# 4.5 Tune Boosted Model Hyperparameters - Code Brief

Condensed reference for hyperparameter tuning strategies.

## Setup

In [None]:
import numpy as np
import pandas as pd
from sklearn.model_selection import GridSearchCV, RandomizedSearchCV, StratifiedKFold, cross_val_score
from sklearn.metrics import roc_auc_score
from scipy.stats import uniform, randint, loguniform
from xgboost import XGBClassifier
import optuna
from optuna.samplers import TPESampler

## Grid Search

In [None]:
param_grid = {
    'n_estimators': [100, 200],
    'max_depth': [4, 6, 8],
    'learning_rate': [0.05, 0.1],
    'subsample': [0.8, 1.0],
    'colsample_bytree': [0.8, 1.0]
}

grid_search = GridSearchCV(
    estimator=XGBClassifier(random_state=42, eval_metric='logloss', use_label_encoder=False),
    param_grid=param_grid,
    scoring='roc_auc',
    cv=3,
    n_jobs=-1,
    return_train_score=True
)

grid_search.fit(X_train, y_train)

print(f"Best params: {grid_search.best_params_}")
print(f"Best score: {grid_search.best_score_:.4f}")

## Randomized Search

In [None]:
param_distributions = {
    'n_estimators': randint(50, 500),
    'max_depth': randint(3, 12),
    'learning_rate': loguniform(0.01, 0.3),
    'subsample': uniform(0.6, 0.4),
    'colsample_bytree': uniform(0.6, 0.4),
    'min_child_weight': randint(1, 10),
    'gamma': uniform(0, 0.5),
    'reg_alpha': loguniform(1e-5, 1),
    'reg_lambda': loguniform(1e-5, 1)
}

random_search = RandomizedSearchCV(
    estimator=XGBClassifier(random_state=42, eval_metric='logloss', use_label_encoder=False),
    param_distributions=param_distributions,
    n_iter=50,
    scoring='roc_auc',
    cv=3,
    n_jobs=-1,
    random_state=42
)

random_search.fit(X_train, y_train)

print(f"Best params: {random_search.best_params_}")
print(f"Best score: {random_search.best_score_:.4f}")
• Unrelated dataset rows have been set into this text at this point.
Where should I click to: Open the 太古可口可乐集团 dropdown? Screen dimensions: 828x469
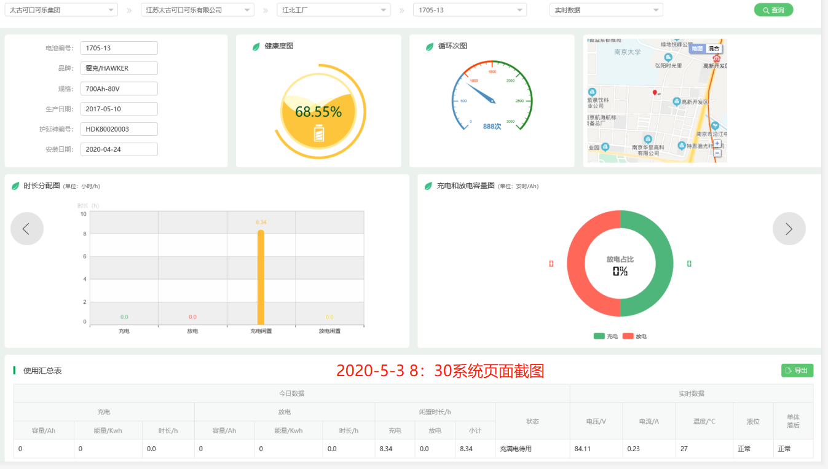pos(60,10)
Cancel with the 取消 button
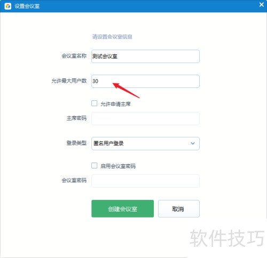 pos(179,208)
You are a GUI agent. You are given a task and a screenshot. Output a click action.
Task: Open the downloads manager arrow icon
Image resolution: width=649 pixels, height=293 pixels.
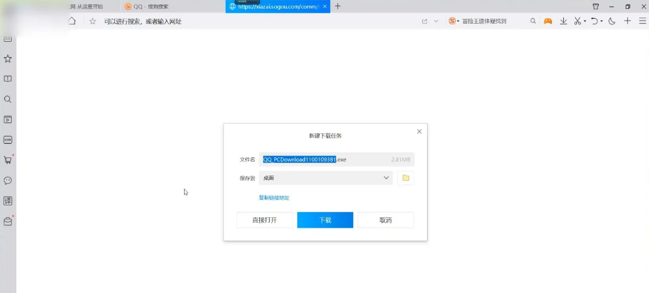coord(563,21)
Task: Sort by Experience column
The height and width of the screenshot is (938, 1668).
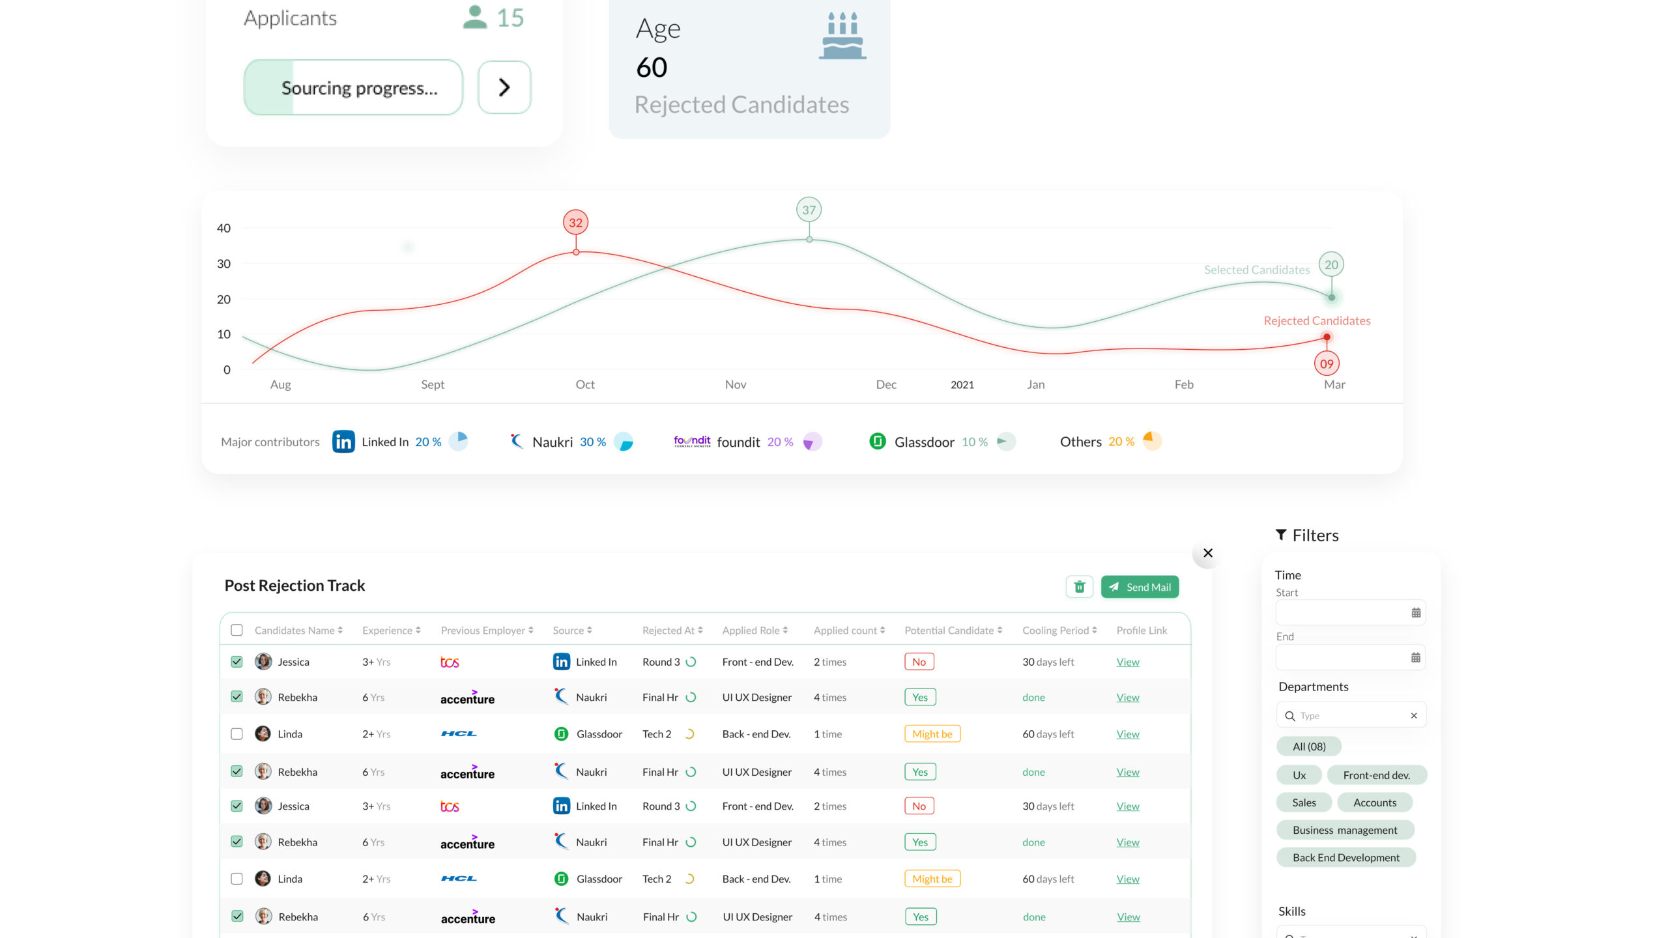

## Bayesian Optimization with Optuna

In [None]:
def objective(trial):
    params = {
        'n_estimators': trial.suggest_int('n_estimators', 50, 500),
        'max_depth': trial.suggest_int('max_depth', 3, 12),
        'learning_rate': trial.suggest_float('learning_rate', 0.01, 0.3, log=True),
        'subsample': trial.suggest_float('subsample', 0.6, 1.0),
        'colsample_bytree': trial.suggest_float('colsample_bytree', 0.6, 1.0),
        'min_child_weight': trial.suggest_int('min_child_weight', 1, 10),
        'gamma': trial.suggest_float('gamma', 0, 0.5),
        'reg_alpha': trial.suggest_float('reg_alpha', 1e-5, 1, log=True),
        'reg_lambda': trial.suggest_float('reg_lambda', 1e-5, 1, log=True),
    }
    
    model = XGBClassifier(**params, random_state=42, eval_metric='logloss', use_label_encoder=False)
    cv = StratifiedKFold(n_splits=3, shuffle=True, random_state=42)
    scores = cross_val_score(model, X_train, y_train, cv=cv, scoring='roc_auc')
    
    return scores.mean()

study = optuna.create_study(direction='maximize', sampler=TPESampler(seed=42))
optuna.logging.set_verbosity(optuna.logging.WARNING)
study.optimize(objective, n_trials=50)

print(f"Best params: {study.best_params}")
print(f"Best score: {study.best_value:.4f}")

## Optuna Analysis

In [None]:
# Parameter importance
importance = optuna.importance.get_param_importances(study)

# Trials dataframe
trials_df = study.trials_dataframe()

# Train final model with best params
final_model = XGBClassifier(**study.best_params, random_state=42, eval_metric='logloss', use_label_encoder=False)
final_model.fit(X_train, y_train)

## Key Hyperparameters

| Parameter | Description | Range |
|:----------|:------------|:------|
| n_estimators | Number of trees | 100-1000 |
| max_depth | Tree depth | 3-10 |
| learning_rate | Step size | 0.01-0.3 |
| subsample | Row sampling | 0.5-1.0 |
| colsample_bytree | Column sampling | 0.5-1.0 |
| reg_alpha | L1 regularization | 0-1 |
| reg_lambda | L2 regularization | 0-1 |

## Tuning Strategy Comparison

| Method | Pros | Best For |
|:-------|:-----|:---------|
| Grid Search | Exhaustive, reproducible | Small parameter spaces |
| Random Search | Faster, continuous params | Medium searches |
| Optuna | Intelligent, most efficient | Large searches, production |